◆ Selected passage
In parallel with his writing and managing career, Dibdin in 1802 joined his brother Charles in acquiring for £1400 a quarter-share in Sadler's Wells, which by 1805 was making good returns. But theatrical speculation was always uncertain, and their involvement in the Dublin theatre about the same time lost the two brothers nearly £2000.

On Thomas Harris's retirement in 1809, Dibdin left Covent Garden - Anne having departed a year earlier - and bought a cottage at Betchworth, in Surrey, with a view of settling and it was there that his son Thomas Colman Dibdin, who was to grow up to be an artist, was born.

The use of the name Colman is significant as Thomas had work with and was friends with George Colman Junior who also was a playwright and theatre manager.

He intended to write free from London's temptations but soon found himself drawn back into the London life and theatre world.

 

Dibdin was prompter and pantomime writer at Theatre Royal, Drury Lane until 1816, when he took over the Surrey Theatre.

The Theatre Royal was another theatre that had employed Agostino Aglio in 1806.

The Surrey was in fact the old Royal Circus in St George’s Field in Lambeth that his Father had opened some years before in 1782. It is interesting that this was in 1816, just 2 years after his father had died, perhaps he felt that he could succeed with the theatre where his father had failed only two years after he opened it.

A view of The Royal Circus in St George’s Fields

This venture proved disastrous, and in 1822 he became bankrupt with debts of £18,000

 

 From Oxford Dictionary of National Biography
 
“At this juncture Dibdin accepted a three-year summer contract as stage-manager at Morris's Haymarket, at £200 with one benefit, while Ann superintended the women's wardrobe for ‘a very trifling salary’” 
This time in the Haymarket was a disastrous period and Thomas  ended up in King's Bench Prison in 1824, the same one that Aglio had entered a few years before.

It is interesting that 1806 Agostino Aglio was busy across the road at the Majestic painting a backdrop.

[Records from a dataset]
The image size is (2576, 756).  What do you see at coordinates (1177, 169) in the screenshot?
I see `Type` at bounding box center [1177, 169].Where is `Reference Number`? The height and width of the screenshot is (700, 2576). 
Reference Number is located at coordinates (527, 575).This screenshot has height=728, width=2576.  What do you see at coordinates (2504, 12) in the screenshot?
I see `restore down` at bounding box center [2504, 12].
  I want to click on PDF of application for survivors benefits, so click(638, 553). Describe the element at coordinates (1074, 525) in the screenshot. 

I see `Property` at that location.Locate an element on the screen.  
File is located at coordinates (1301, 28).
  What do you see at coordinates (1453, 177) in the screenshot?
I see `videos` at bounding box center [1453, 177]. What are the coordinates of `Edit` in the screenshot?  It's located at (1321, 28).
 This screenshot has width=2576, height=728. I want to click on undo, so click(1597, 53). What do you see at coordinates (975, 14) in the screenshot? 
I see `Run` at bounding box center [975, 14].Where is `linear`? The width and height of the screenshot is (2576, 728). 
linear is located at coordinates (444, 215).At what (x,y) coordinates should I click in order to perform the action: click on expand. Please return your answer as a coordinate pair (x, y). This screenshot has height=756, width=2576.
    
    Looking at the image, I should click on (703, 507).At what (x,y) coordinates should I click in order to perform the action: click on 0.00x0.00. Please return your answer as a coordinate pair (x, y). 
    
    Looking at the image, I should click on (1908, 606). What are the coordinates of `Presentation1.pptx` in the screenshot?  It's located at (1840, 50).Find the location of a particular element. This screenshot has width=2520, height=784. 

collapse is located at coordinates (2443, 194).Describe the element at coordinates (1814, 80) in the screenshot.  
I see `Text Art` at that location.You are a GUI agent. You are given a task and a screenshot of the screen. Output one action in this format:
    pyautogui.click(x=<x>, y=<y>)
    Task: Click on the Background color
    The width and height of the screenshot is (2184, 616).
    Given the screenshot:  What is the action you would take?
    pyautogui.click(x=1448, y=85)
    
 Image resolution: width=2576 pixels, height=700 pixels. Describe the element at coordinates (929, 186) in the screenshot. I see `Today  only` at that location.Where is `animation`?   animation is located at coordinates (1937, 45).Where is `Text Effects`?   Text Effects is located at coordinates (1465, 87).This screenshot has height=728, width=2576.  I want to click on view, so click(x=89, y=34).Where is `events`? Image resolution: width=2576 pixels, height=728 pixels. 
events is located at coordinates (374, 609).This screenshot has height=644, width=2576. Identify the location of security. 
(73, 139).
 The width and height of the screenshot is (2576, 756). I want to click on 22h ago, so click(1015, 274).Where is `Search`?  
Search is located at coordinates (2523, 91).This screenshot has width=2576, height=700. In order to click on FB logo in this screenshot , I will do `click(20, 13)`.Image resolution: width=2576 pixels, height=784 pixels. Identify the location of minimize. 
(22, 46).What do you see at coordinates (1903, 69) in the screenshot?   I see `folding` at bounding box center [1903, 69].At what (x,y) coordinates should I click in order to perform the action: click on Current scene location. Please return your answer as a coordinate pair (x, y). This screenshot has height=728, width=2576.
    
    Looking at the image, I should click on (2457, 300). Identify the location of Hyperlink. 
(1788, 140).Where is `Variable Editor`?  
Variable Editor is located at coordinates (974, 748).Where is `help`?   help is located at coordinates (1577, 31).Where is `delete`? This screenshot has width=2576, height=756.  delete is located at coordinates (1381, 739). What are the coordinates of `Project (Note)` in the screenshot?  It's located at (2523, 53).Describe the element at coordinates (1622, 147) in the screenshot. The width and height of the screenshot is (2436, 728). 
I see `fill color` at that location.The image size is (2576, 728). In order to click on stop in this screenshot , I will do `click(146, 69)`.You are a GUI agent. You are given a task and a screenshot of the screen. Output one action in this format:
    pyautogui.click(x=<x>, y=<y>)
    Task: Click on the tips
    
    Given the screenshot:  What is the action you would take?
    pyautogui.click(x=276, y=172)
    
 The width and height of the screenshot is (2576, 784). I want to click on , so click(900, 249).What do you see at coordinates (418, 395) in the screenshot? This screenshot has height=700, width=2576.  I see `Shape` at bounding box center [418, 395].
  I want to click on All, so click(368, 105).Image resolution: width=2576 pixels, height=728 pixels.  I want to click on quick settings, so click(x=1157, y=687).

◆ Short task
Can you output the entire passage on Thomas Dibdin's theater career word for word? The records are not needed here.

◆ Finished exercise
In parallel with his writing and managing career, Dibdin in 1802 joined his brother Charles in acquiring for £1400 a quarter-share in Sadler's Wells, which by 1805 was making good returns. But theatrical speculation was always uncertain, and their involvement in the Dublin theatre about the same time lost the two brothers nearly £2000.

On Thomas Harris's retirement in 1809, Dibdin left Covent Garden - Anne having departed a year earlier - and bought a cottage at Betchworth, in Surrey, with a view of settling and it was there that his son Thomas Colman Dibdin, who was to grow up to be an artist, was born.

The use of the name Colman is significant as Thomas had work with and was friends with George Colman Junior who also was a playwright and theatre manager.

He intended to write free from London's temptations but soon found himself drawn back into the London life and theatre world.

 

Dibdin was prompter and pantomime writer at Theatre Royal, Drury Lane until 1816, when he took over the Surrey Theatre.

The Theatre Royal was another theatre that had employed Agostino Aglio in 1806.

The Surrey was in fact the old Royal Circus in St George’s Field in Lambeth that his Father had opened some years before in 1782. It is interesting that this was in 1816, just 2 years after his father had died, perhaps he felt that he could succeed with the theatre where his father had failed only two years after he opened it.

A view of The Royal Circus in St George’s Fields

This venture proved disastrous, and in 1822 he became bankrupt with debts of £18,000

 

 From Oxford Dictionary of National Biography
 
“At this juncture Dibdin accepted a three-year summer contract as stage-manager at Morris's Haymarket, at £200 with one benefit, while Ann superintended the women's wardrobe for ‘a very trifling salary’” 
This time in the Haymarket was a disastrous period and Thomas  ended up in King's Bench Prison in 1824, the same one that Aglio had entered a few years before.

It is interesting that 1806 Agostino Aglio was busy across the road at the Majestic painting a backdrop.